Looking for the Glue

Some 1500 years ago, St. Benedict established a Rule to help guide his community of monastic Christ-followers. One of his precepts was this: “Always, we begin again.”

Part of understanding life and marriage is recognizing that our eternal souls reside in human bodies prone to sin. We don’t have to look far to see that the world is broken. Because we live in a fallen world full of broken people, just like us, we all repeatedly need to begin again.

Our marriage has benefitted from understanding that, “We all stumble in many ways” (James 3:2).  Daily we encounter our need for grace—both to give it and to receive it. We both make mistakes, misspeak, and misjudge so we do well to extend to each other a graceful permission to live in our own skin with all its weaknesses.
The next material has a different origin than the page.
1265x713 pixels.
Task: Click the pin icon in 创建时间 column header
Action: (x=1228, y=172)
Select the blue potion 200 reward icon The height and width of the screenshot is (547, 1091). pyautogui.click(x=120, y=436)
Thomas à Kempis argued that “a humble self-knowledge is a surer way to God than a search after deep learning.”  Jesus had something to say about seeing our own brokenness. We call his wise words “The Beatitudes.”  We don’t often associate blessing with brokenness, but he did when he spoke about being “poor in spirit” — so it certainly warrants consideration on our parts. Perhaps Jesus was saying something like this:

Fortunate are the ones who know they need glue: realizing they don’t have it themselves, they begin to    look for glue.

Joyful are the ones looking for glue: they find it and discover that only glue can hold them together.
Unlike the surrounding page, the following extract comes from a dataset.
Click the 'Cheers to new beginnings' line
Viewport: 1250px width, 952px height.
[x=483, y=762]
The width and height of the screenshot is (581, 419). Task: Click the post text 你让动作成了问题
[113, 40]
Content are the ones who know glue holds them together: they are satisfied with glue.

Favored are those satisfied with glue: they point others to the glue.

Devoted are those who point others to glue: they understand that glue has been working, and will continue to work, for a long time.

The glue is God’s love, God’s grace, God’s acceptance. As we begin this year, indeed as we begin each new day, our hearts need to be reminded that God’s love is a free gift offered to us in grace to bless our day. It is not dependent on our performance, our feelings, our achievements, or lack thereof.

God loves us with what Hannah Hurnard (Kingdom of Love, 1984) calls “a passionate absorbed interest.” God’s nature of unconditional love causes him to view us through his prism of love. What’s even more remarkable is that God’s love for us has nothing to do with our behavior.

As Christ-followers, we are God’s dearly loved sons and daughters: the object of God’s gladness and delight. As husband and wife, we are held together by God’s absolutely unconditional, unlimited and unimaginably extravagant love.

A love like this proves that God doesn’t just tolerate us, he treasures us and he doesn’t just watch over us, he welcomes us again and again.  A love like this invites us to continually cherish one another, not just put up with each other. As we offer one another a renewable forgiveness, we are anchored by an enduring hope.

God can hold together what he has placed together.  Even when we stumble, we can rest secure in the truth that to begin again is to train our hearts to live in grace. And so, again today, desperate for more glue, we stand together and watch it work.